Renwick Gallery
45 Renwick Street, 212-609-3535
Soho
April 10 - April 10, 2008
Reception: Thursday, April 10, 6 - 8 PM
Web Site
Our culture is like a living breathing organism, it is a lumbering giant, stupid and blind and insatiably hungry. It is so large that it can’t hold itself together; it’s edges twisting, bending, and breaking away. There is something happening to our culture that can’t be seen with the naked eye, there is atomization, undeniably things are coming apart. These parts splinter off only to recombine, pulled back together by the contradictory but unavoidable impulses for both individuality and assimilation. In psychology the Theory of Optimal Distinctiveness describes how all individuals and groups must find a balance of uniqueness and homogeneity, when there is an excess of one, there will inevitably be an increase of the other. Sub-cultures form at these sites of social hemorrhage; they are born of the spontaneous and chaotic energy that surrounds them. The fury and the thunder and the mess organically pull together and finds itself a shape, like a scab on a wound. Sub-cultures are not built by design but grow unexpectedly and unpredictably. However culture is reckless and impatient and will grab at these new ideas and will eat them up, self-cannibalizing to feed its endless hunger.
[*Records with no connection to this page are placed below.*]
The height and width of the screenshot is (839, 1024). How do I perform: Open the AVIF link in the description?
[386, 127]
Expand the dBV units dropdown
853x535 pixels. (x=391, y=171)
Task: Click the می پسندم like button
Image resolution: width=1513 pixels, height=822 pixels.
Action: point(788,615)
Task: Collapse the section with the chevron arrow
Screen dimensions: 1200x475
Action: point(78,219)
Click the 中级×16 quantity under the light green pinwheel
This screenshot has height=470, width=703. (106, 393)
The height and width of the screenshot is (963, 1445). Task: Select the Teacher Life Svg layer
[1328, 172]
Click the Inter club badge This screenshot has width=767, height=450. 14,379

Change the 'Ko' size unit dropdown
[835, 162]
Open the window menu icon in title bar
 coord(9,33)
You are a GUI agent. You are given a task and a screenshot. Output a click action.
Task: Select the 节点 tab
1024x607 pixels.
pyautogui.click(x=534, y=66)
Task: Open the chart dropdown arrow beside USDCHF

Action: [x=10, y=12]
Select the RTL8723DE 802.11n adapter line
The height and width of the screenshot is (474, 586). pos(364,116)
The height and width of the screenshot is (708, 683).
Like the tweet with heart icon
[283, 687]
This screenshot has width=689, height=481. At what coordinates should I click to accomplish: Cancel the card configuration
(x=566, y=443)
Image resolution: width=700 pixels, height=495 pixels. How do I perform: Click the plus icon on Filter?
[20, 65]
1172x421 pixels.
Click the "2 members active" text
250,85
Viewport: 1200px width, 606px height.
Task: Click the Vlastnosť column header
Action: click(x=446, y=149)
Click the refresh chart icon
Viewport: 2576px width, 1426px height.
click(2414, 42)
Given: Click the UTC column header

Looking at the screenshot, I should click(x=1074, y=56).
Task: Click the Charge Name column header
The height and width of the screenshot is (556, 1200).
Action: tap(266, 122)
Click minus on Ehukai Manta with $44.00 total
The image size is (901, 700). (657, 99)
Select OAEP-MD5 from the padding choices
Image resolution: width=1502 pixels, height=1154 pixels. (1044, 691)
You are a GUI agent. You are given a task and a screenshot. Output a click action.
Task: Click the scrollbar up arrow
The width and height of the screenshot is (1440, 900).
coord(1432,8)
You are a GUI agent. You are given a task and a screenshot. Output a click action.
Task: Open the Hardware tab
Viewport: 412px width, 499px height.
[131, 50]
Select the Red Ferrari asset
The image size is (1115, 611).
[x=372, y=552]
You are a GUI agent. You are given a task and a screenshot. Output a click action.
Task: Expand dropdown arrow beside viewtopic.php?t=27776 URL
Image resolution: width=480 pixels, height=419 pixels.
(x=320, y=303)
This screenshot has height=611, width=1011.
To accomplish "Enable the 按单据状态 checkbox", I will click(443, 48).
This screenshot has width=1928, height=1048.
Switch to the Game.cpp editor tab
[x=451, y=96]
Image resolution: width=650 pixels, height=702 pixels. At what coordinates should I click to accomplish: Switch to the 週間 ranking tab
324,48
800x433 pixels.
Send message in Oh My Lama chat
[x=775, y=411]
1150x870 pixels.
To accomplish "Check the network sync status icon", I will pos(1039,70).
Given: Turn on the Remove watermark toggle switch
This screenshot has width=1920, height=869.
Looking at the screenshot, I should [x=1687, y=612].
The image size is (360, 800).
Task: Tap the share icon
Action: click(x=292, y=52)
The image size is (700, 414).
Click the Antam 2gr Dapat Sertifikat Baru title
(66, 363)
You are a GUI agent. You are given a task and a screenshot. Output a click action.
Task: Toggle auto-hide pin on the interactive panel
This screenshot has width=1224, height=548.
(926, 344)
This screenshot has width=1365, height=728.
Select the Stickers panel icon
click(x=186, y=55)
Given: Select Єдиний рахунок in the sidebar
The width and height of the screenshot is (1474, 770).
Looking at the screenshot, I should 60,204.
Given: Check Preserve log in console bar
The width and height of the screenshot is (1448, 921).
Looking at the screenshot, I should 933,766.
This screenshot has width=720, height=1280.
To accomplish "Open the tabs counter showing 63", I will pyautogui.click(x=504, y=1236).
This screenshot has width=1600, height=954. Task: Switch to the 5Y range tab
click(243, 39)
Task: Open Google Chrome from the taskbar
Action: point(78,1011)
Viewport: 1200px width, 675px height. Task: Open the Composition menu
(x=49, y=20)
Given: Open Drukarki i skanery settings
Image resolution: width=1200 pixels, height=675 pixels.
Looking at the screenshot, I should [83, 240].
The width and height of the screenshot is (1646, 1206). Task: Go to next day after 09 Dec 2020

Growing bigger and bigger, it keeps swallowing itself as fast as it is coming undone.
This show aims to address some of the ways artist approach the color, electricity, violence, and promise of this struggle between the individual and the collective mind.
Artists include Martin Kersels, Anna Sew Hoy, Franz West, Jacob Dyrenforth, John Bock, Rudolf Schwarzkogler, Isa Genzken, Meredith Danluck, Tony Oursler, Jason Kraus and Julien Bismuth.